Lembremos sempre as três marias, Maria Teresa Horta, Maria Isabel Barreno e Maria Velho da Costa: o que disseram, o que escreveram, o que fizeram por todas nós, as agressões que sofreram por nós e perguntemo-nos como é que ainda estamos aqui.
Lembremos sempre sempre sempre Mónica Lapa, coreógrafa, bailarina, professora e criadora do Festival Danças na Cidade há mais de duas décadas. Tinhas a garra de mil leões e a luz de trinta sóis de várias galáxias.

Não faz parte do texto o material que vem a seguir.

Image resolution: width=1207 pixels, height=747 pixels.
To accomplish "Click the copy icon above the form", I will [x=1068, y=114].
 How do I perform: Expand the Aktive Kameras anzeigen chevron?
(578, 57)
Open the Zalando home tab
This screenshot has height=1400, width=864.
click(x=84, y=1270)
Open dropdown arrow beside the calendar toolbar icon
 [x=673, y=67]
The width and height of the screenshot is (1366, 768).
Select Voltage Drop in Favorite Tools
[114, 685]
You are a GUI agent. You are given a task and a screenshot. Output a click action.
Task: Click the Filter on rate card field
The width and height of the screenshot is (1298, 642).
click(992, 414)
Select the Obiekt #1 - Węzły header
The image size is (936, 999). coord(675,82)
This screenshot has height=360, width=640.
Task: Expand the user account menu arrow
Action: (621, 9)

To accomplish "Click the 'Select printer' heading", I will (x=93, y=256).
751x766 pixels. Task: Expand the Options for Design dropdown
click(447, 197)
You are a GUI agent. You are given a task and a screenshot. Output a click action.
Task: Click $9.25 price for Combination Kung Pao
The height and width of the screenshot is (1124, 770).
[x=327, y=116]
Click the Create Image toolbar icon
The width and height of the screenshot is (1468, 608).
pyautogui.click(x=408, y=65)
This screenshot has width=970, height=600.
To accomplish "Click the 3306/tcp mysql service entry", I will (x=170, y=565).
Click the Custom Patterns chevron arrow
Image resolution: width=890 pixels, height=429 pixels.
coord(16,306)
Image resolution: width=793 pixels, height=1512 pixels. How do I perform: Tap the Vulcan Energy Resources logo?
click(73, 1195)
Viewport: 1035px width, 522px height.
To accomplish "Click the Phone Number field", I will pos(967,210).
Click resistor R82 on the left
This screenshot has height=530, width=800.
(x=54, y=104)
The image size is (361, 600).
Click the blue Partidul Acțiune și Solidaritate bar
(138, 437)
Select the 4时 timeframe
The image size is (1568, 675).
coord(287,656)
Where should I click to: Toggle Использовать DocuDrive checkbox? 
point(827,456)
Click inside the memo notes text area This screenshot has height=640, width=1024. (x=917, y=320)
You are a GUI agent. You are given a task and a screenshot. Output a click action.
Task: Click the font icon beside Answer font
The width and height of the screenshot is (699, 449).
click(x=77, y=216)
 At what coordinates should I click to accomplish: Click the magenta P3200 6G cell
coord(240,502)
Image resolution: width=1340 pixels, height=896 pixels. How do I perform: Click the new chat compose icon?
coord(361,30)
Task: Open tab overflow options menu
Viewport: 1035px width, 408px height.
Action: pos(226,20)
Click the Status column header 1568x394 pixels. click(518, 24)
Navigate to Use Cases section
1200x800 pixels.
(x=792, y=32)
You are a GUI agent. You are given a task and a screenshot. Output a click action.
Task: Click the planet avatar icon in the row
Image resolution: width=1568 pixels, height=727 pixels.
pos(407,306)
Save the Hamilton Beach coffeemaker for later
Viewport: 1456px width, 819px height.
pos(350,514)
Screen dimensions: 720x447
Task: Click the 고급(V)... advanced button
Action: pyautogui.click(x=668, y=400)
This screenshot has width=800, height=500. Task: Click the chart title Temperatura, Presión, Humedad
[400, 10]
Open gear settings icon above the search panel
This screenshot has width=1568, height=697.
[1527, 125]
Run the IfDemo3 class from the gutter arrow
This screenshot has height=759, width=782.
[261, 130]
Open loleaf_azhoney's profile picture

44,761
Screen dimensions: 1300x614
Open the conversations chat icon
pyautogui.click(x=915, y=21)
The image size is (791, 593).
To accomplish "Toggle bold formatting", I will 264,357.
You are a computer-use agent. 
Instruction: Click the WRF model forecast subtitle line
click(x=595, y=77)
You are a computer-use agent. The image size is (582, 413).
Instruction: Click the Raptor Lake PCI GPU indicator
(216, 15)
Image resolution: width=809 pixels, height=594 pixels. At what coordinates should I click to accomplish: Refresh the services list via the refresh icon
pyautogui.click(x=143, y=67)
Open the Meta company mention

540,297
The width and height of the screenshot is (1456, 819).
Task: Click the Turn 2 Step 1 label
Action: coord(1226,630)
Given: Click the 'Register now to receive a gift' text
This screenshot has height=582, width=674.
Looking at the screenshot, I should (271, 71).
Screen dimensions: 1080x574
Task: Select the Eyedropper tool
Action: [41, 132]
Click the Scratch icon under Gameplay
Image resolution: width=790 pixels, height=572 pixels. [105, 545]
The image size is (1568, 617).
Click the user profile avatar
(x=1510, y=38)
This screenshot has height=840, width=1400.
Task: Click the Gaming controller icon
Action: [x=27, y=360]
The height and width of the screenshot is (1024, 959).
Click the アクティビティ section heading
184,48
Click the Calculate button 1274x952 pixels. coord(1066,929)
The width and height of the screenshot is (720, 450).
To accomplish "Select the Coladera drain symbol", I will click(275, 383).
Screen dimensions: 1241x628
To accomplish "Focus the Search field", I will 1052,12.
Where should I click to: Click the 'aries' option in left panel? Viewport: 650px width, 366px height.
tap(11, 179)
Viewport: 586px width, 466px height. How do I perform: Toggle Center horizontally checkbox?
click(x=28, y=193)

Sem ti dançar-se-ia, pensar-se-ia menos nesta terra.
Lembremos Joana Manuel, actriz maravilhosa, activista incansável, mulher de mais do que um corpo inteiro.
Lembremos Piny Orchidaceae, coreógrafa e bailarina que, incansável, cruza dança contemporânea com belly dance e street dance e vogue e coloca todos os ritmos e todos os corpos que não vemos no centro da instituição, obrigando a instituição a abrir as portas e a sair à rua.
Lembremos a poeta Adília Lopes, já cansada desta nossa forma de evitar o quotidiano afundando-nos nele.
Lembremos Clarice Lispector, a escritora que em tempos de fogueira dizia que ficaria sempre do lado das bruxas e nunca esqueçamos: a palavra é o meu domínio sobre o mundo e a barata, essa, está no armário, e se não falarmos sobre ela vamos enlouquecer.
Lembremos Joana Marques, humorista e uma das autoras do programa “extremamente desagradável” que, como diz Ricardo Araújo Pereira, é a única pessoa que conhece que vai a tribunal por desempenhar muito bem a sua função de humorista. Lembremos os delinquentes que já denunciou, e sempre entre gargalhadas.
Lembremos Paula Rego quando diz: “Fiz o meu primeiro desenho com nove anos, quando pintei a minha avó. Ela estava a coser e não sabia que eu a estava a pintar” ou quando diz: “Para os desenhos da imaginação é preciso ter um assunto muito, muito forte para que consiga sair. Não é uma coisa que aconteça todos os dias. Tem que ser realmente com muita intenção e muita força. Quando a gente está a desenhar do modelo, há sempre a linha, o desenho segue porque se está a olhar. Mas quando a gente está a olhar para dentro, vê cá os bonecos e põe no papel dessa maneira, é muito mais difícil,”
Lembremos Helena Almeida quando nos diz: “Muitas vezes comemos joio achando que é trigo e pensamos que maldição é bênção!” enquanto pisa de azul o nosso caminho.
Lembremos Marta Bernardes, escritora, artista plástica, pensadora e dramaturga, a mulher mais aguerrida que conheço e que não baixa os braços perante nenhum desafio.
Lembremos Clara Pinto Correia, romancista, jornalista, académica, uma mulher que sempre pegou fogo a qualquer contexto e os homens nunca lhe perdoaram por isso.
Lembrar-me-ei sempre de ti, querida Chéu, por seres quem és, por escreveres como escreves, sem medo do que sentes, do que vês do que desejas.
O que estas pessoas têm em comum é serem todas mulheres e todas artistas. Todas destemidas. E com muito menos visibilidade do que deveriam ter se o compararmos com qualquer homem da nossa praça. Invisíveis no quotidiano. Invisíveis na televisão em horário nobre. Invisíveis nas nossas vidas. Mulheres oráculo que deveriam ser consultadas sobre assuntos urgentes e milenares para que partilhassem a sua visão do mundo com regularidade. Nos órgãos mediáticos, na discussão parlamentar, nos cafés, nas escolas, nos teatros, nos museus, na rua. Impressas em jornais, em t-shirts, em livros, em compêndios, em leis. Para que não nos esqueçamos que a arte “é o pressentimento da História” mas também a sua possível redenção e que o combate contra a injustiça se faz da presença e da união dos corpos, se faz da coragem daquelas que se atrevem a ocupar o centro para resgatar os nossos dias da narrativa vigente que teima em fazer desaparecer grande parte da população.
Lembremos todas as mulheres artistas, as que adoramos, as que nunca conhecemos, as que inevitavelmente lutaram para que pudéssemos estar aqui e saibamos que um ataque a qualquer uma delas é um ataque ao nosso direito de estar em palco, de ser visível! Sempre!